The modern notion of emotional[5] reactions calls first for the presence of an emotionally exciting stimulus, which will, through hereditary mechanisms, excite neural arcs leading through the central and the autonomic systems, finally arousing activity in the glands -- especially in the ductless glands. The latter then set free certain substances, e. g., adrenin, among other things, which, on getting into the blood, continue the emotional activity just as though the original stimulus were present. As I view the matter we have here just the situation for arousing conditioned emotional reflexes. Any stimulus (non-emotional) which immediately (or shortly) follows an emotionally exciting stimulus produces its motor reaction before the emotional effects of the original stimulus have died down. A transfer (conditioned reflex) takes place (after many such occurrences) so that in the end the second stimulus produces in its train now not only its proper group of motor integrations, but an emotional set which belonged originally to another stimulus. To apply this in detail in functional cases oversteps my ability as well as my present interests. At any rate the suggestion seems to me to give a reasonable clue as to the way in which such shifts in the emotional constituents of a total integration can occur. Surely it is better to use even this crude formulation than to describe the phenomenon as is done in the current psychoanalytic treatises. What is simpler than to speak of a transferred or conditioned emotional response, giving both the [p. 597] object (or situation) which originally called out the emotional response and the object (or situation) to which it was transferred?

In conclusion I wish to say that I am not attempting to launch criticisms at the head of the psychopathologist. If his terminology is involved it is the fault really of psychology, since he perforce had to use the concepts which psychology had developed. I have tried in this paper merely to raise the question whether the psychopathologist can not reshape to some extent his formulation of problems (without doing injustice to the patient) so as to avail himself of biological and behavioristic concepts.

Psychological terminology is, I believe, being fast outgrown. Dunlap's recent inquiry[6] into the definitions of psychological terms shows, I believe, more clearly than I can state, just how little agreement there is among psychologists in the use of common psychological terms. It seems to me to be a mistake for as useful and fascinating a growth as psychopathology to allow itself to become encrusted with the barnacles of an outgrown terminology.


[1] From a written but unpublished lecture.

[2] "The Place of the Conditioned Reflex in Psychology," Psychological Review, March, 1916.

[3] I believe it takes more than a single shock or disturbance to bring such conditional reflexes in its train. Usually I believe it is a long-continued struggle with environment which brings them.

[4] I quote from Ernest Jones who is interpreting Freud's theory of affective processes: "Most significant, however, is the assumption that it has a certain autonomy, so that it can become released from the idea to which it was primarily attached, thus entering into new psychical systems and producing widespread effects. This displacement of affect from one idea to another Freud denotes as transference (Uebertragung), and says that the second idea may in a sense be termed a representative of the first. A simple illustration of the process is when a girl transfers the affective process properly belonging to a baby to that of a doll, and even takes it to bed with her and makes attempts to feed it, thus treating it in all possible respects as she would a baby." Papers on Psycho-Analysis.

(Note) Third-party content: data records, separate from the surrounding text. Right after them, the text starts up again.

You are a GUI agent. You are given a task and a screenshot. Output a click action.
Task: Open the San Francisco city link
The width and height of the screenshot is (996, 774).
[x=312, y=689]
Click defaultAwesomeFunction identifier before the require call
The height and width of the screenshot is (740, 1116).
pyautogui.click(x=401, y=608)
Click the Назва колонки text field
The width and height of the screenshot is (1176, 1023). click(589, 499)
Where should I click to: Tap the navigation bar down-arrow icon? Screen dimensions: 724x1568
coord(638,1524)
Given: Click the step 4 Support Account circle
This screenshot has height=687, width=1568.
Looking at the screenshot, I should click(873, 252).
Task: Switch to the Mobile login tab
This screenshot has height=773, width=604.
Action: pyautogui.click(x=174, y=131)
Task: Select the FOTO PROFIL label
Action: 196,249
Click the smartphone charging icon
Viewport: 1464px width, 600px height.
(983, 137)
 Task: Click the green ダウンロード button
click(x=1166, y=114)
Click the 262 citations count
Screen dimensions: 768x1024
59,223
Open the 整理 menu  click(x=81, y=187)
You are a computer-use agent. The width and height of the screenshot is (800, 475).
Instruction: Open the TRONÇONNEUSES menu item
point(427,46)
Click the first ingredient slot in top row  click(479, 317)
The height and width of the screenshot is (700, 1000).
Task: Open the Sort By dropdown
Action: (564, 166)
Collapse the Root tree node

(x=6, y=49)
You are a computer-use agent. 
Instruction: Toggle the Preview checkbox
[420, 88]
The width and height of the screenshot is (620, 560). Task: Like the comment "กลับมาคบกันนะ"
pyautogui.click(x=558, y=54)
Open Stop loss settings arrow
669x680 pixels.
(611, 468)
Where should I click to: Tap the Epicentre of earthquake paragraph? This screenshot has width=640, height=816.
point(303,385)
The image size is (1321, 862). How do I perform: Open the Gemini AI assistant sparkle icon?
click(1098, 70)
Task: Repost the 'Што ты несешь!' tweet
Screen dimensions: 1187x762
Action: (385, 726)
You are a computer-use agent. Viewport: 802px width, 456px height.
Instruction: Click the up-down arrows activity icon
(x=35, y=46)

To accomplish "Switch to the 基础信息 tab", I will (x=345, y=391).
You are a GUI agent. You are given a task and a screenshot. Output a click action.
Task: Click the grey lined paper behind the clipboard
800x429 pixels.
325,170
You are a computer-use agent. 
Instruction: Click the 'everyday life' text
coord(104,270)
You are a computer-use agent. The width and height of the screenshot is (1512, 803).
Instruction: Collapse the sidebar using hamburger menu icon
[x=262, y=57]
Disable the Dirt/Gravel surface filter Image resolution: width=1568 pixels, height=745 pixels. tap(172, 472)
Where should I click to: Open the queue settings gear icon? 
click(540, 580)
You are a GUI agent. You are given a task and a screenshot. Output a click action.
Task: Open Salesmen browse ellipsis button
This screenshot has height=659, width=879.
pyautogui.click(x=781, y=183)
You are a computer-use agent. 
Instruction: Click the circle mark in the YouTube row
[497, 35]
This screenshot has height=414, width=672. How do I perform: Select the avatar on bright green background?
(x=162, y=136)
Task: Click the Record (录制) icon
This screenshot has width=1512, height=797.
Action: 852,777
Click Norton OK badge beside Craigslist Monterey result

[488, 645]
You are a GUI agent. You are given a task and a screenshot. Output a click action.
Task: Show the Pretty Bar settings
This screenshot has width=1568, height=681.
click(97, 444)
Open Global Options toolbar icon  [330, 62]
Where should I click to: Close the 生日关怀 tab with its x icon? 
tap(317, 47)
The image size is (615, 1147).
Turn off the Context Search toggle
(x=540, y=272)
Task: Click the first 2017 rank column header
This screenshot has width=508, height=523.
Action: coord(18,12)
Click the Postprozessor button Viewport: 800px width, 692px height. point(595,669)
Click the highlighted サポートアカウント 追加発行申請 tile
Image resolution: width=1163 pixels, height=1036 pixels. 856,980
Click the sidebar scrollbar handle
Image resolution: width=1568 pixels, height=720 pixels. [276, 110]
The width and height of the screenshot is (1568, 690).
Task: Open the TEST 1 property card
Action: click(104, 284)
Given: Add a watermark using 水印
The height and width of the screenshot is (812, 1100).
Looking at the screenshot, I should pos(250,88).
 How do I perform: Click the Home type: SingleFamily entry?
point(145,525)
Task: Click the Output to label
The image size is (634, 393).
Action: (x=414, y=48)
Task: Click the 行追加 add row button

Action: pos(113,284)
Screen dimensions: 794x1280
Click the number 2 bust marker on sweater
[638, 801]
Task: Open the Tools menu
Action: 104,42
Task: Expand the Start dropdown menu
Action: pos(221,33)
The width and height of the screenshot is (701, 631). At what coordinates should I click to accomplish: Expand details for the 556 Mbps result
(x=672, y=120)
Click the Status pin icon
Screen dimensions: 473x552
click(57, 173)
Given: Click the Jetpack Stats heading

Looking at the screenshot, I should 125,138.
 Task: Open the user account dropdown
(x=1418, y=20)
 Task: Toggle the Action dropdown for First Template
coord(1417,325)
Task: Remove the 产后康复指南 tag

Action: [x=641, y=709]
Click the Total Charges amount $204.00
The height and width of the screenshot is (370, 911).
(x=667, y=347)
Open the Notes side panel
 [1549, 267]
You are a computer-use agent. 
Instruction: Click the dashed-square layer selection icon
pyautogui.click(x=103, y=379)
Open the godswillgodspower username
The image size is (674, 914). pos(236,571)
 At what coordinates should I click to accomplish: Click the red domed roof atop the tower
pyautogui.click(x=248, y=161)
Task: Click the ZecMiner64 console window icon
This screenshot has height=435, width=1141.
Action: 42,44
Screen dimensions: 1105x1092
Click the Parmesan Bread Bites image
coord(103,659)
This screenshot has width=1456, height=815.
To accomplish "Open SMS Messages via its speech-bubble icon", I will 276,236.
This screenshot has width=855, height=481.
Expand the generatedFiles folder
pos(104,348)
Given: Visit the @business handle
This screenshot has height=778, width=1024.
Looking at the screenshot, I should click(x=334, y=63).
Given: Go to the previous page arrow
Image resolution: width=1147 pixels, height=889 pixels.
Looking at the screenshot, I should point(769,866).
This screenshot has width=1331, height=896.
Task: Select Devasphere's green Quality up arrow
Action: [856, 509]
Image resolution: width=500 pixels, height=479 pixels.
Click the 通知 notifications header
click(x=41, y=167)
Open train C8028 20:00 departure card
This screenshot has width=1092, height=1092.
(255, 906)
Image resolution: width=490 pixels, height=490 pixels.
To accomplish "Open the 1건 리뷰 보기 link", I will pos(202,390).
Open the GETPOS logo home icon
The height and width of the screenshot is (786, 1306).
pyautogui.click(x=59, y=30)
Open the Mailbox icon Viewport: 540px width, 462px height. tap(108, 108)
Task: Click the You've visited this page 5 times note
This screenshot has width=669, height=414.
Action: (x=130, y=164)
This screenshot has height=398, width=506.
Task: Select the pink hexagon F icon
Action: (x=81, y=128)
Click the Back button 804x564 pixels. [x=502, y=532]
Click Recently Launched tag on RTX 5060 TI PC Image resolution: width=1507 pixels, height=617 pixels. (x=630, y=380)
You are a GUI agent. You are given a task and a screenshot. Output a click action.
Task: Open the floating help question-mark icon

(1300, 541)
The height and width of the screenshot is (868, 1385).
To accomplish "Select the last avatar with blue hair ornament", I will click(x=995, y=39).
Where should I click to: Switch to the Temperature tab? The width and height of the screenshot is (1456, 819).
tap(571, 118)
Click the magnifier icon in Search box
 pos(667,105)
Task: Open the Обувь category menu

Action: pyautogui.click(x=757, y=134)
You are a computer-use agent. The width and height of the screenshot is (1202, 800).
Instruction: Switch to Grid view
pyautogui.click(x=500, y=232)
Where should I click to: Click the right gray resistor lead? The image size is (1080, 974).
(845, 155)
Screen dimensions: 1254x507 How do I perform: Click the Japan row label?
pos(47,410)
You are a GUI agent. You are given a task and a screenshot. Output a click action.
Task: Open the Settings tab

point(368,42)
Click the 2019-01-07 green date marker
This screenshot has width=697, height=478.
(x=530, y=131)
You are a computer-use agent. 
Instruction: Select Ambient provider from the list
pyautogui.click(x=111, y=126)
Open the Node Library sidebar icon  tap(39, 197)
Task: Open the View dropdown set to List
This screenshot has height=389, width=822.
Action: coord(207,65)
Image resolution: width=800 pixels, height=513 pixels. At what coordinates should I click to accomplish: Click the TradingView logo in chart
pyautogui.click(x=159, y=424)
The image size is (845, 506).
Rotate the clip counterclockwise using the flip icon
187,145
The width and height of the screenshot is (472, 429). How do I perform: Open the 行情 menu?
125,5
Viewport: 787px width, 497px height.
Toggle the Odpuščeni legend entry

[5] I prefer to keep the term "emotion" in objective psychology. I, however, throw away all of the conscious implications. To me an emotion is a bodily state which can be observed in man and animal equally well, such as the bristling of hair, shedding of tears, increase or decrease in respiration, sighing, heightened muscular activity, and the like. Some day we shall be able to mark off these objective states and classify them with respect to the types of stimuli which call them out (sex, food, shelter, noxious odors, etc.).

[6] Knight Dunlap, "The Results of a Questionary on Psychological Terminology," Johns Hopkins Circular, 1916, No. 5.